Sounds of 2008: Cola Hudson, Sara Gear Boyd & Graham Newell
And this morning, we pause to remember some of the Vermonters who died this year. Three politicians who were dedicated to this state were among them.
In January, not long after the legislative session opened, longtime lawmaker Cola Hudson died. Senator Vincent Illuzzi said Hudson was dedicated to the area where he grew up.
(Illuzi) "So he was fiercely loyal to the Northeast Kingdom, and I think that's why even though the politics have changed I think people always respected the fact that he fought for the Northeast Kingdom, and that he was true to his values, and that he never misled anyone as to where he was coming from or where he was going."
(Host) In May, Sara Gear Boyd died. She gained national note because, during her legislative career, she became the first woman in the country to serve as majority leader in both the House and Senate. And when she was selected in 1994 to lead Senate Republicans, property tax reform was on her mind.
(Boyd) "People are screaming about their local property taxes and their local property tax rates and I want to be sure that they do not rise rapidly in the next few years after we put an extra $50 million into expenditures from the state." (:14)

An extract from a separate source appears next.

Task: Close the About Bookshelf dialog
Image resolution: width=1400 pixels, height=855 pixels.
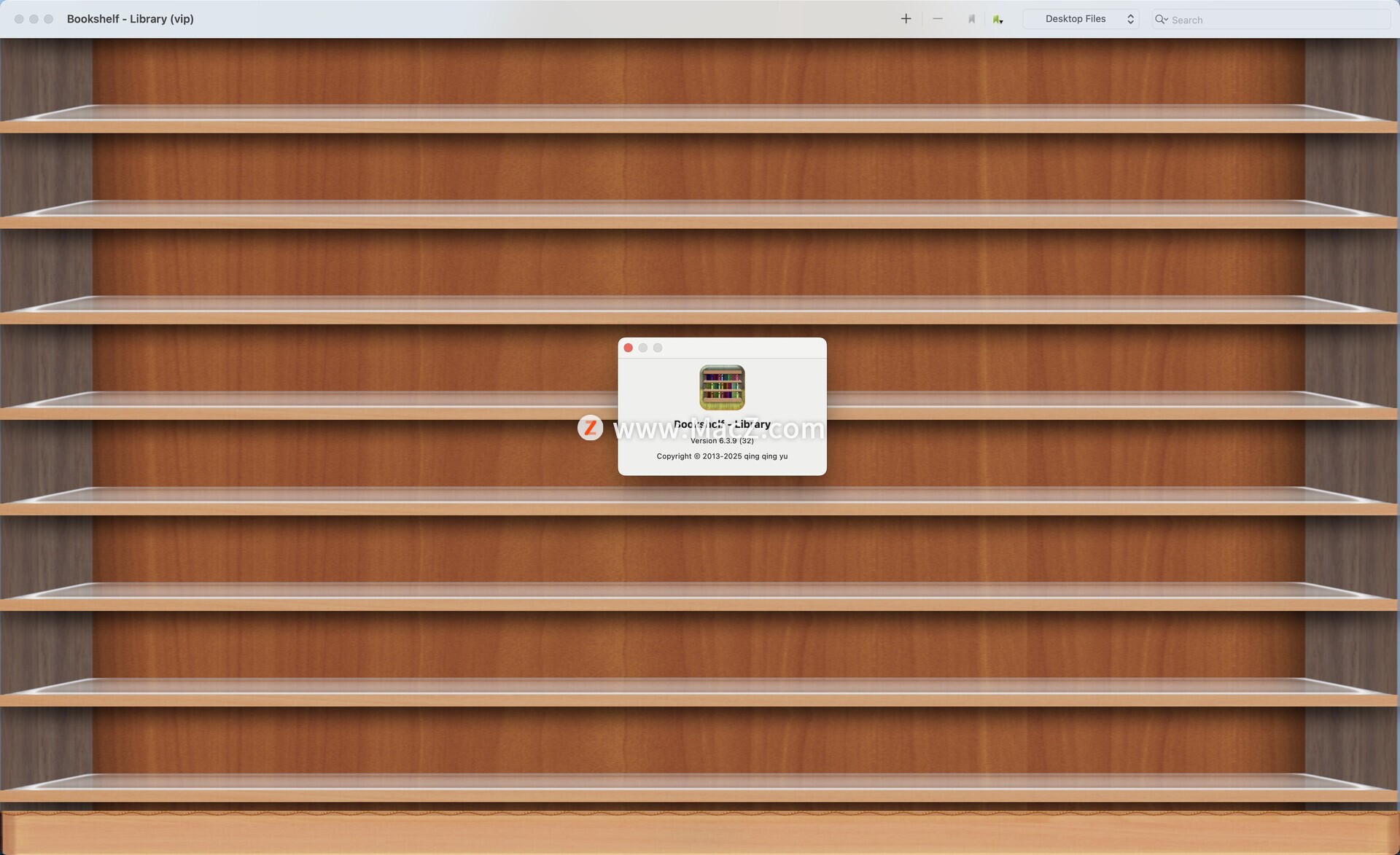Action: coord(628,348)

(Host) And, finally, June brought the passing of another political icon. Graham Newell. An educator. A Republican legislator. A founding member of the Vermont civil liberties union. And, -- as he was happy to tell us -- a proud son of the Northeast Kingdom.
(Newell) "I can take you to Caledonia County cemeteries, many of them out in fields and pastures, uh, all my eight great grandparents are buried in this county, my sixteen great-greats are buried here, and my thirty two three-greats are all buried somewhere here in Caledonia County.''
(Host) Newell was 92 when he died. Some of the pillars of Vermont politics.